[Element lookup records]
-=-=-

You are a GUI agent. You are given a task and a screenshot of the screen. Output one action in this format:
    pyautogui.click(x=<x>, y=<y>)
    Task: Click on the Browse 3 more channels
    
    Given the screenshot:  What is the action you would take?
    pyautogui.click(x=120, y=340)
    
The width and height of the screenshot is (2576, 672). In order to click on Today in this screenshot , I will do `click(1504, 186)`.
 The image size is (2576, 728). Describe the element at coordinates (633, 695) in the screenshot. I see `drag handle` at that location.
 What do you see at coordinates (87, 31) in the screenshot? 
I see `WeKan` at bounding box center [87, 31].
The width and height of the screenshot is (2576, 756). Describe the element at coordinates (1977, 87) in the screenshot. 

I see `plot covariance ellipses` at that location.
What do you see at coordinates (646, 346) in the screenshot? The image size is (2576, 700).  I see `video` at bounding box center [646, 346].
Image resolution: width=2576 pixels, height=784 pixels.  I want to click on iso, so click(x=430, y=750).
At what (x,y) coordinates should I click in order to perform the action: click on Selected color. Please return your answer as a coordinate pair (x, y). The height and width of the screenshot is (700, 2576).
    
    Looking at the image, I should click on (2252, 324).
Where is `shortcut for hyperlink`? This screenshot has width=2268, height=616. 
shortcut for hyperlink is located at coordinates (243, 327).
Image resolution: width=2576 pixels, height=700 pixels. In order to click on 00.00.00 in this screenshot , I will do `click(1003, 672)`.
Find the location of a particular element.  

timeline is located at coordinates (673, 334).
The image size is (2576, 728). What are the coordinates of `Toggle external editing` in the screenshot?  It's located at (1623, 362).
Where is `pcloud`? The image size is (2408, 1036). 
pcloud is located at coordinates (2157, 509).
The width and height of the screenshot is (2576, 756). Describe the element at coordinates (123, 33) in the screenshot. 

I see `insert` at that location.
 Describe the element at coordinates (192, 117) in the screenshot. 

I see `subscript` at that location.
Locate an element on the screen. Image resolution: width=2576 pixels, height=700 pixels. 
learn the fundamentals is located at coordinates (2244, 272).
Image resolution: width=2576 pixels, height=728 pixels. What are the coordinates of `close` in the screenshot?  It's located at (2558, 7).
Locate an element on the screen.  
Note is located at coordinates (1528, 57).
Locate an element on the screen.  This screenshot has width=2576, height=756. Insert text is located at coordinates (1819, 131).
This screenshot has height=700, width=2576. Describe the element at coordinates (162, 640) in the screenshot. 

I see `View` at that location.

-=-=-

__What to produce__: Please reproduce all of the material above word for word.

__Response below__:
You are a GUI agent. You are given a task and a screenshot of the screen. Output one action in this format:
    pyautogui.click(x=<x>, y=<y>)
    Task: Click on the Browse 3 more channels
    
    Given the screenshot:  What is the action you would take?
    pyautogui.click(x=120, y=340)
    
The width and height of the screenshot is (2576, 672). In order to click on Today in this screenshot , I will do `click(1504, 186)`.
 The image size is (2576, 728). Describe the element at coordinates (633, 695) in the screenshot. I see `drag handle` at that location.
 What do you see at coordinates (87, 31) in the screenshot? 
I see `WeKan` at bounding box center [87, 31].
The width and height of the screenshot is (2576, 756). Describe the element at coordinates (1977, 87) in the screenshot. 

I see `plot covariance ellipses` at that location.
What do you see at coordinates (646, 346) in the screenshot? The image size is (2576, 700).  I see `video` at bounding box center [646, 346].
Image resolution: width=2576 pixels, height=784 pixels.  I want to click on iso, so click(x=430, y=750).
At what (x,y) coordinates should I click in order to perform the action: click on Selected color. Please return your answer as a coordinate pair (x, y). The height and width of the screenshot is (700, 2576).
    
    Looking at the image, I should click on (2252, 324).
Where is `shortcut for hyperlink`? This screenshot has width=2268, height=616. 
shortcut for hyperlink is located at coordinates (243, 327).
Image resolution: width=2576 pixels, height=700 pixels. In order to click on 00.00.00 in this screenshot , I will do `click(1003, 672)`.
Find the location of a particular element.  

timeline is located at coordinates (673, 334).
The image size is (2576, 728). What are the coordinates of `Toggle external editing` in the screenshot?  It's located at (1623, 362).
Where is `pcloud`? The image size is (2408, 1036). 
pcloud is located at coordinates (2157, 509).
The width and height of the screenshot is (2576, 756). Describe the element at coordinates (123, 33) in the screenshot. 

I see `insert` at that location.
 Describe the element at coordinates (192, 117) in the screenshot. 

I see `subscript` at that location.
Locate an element on the screen. Image resolution: width=2576 pixels, height=700 pixels. 
learn the fundamentals is located at coordinates (2244, 272).
Image resolution: width=2576 pixels, height=728 pixels. What are the coordinates of `close` in the screenshot?  It's located at (2558, 7).
Locate an element on the screen.  
Note is located at coordinates (1528, 57).
Locate an element on the screen.  This screenshot has width=2576, height=756. Insert text is located at coordinates (1819, 131).
This screenshot has height=700, width=2576. Describe the element at coordinates (162, 640) in the screenshot. 

I see `View` at that location.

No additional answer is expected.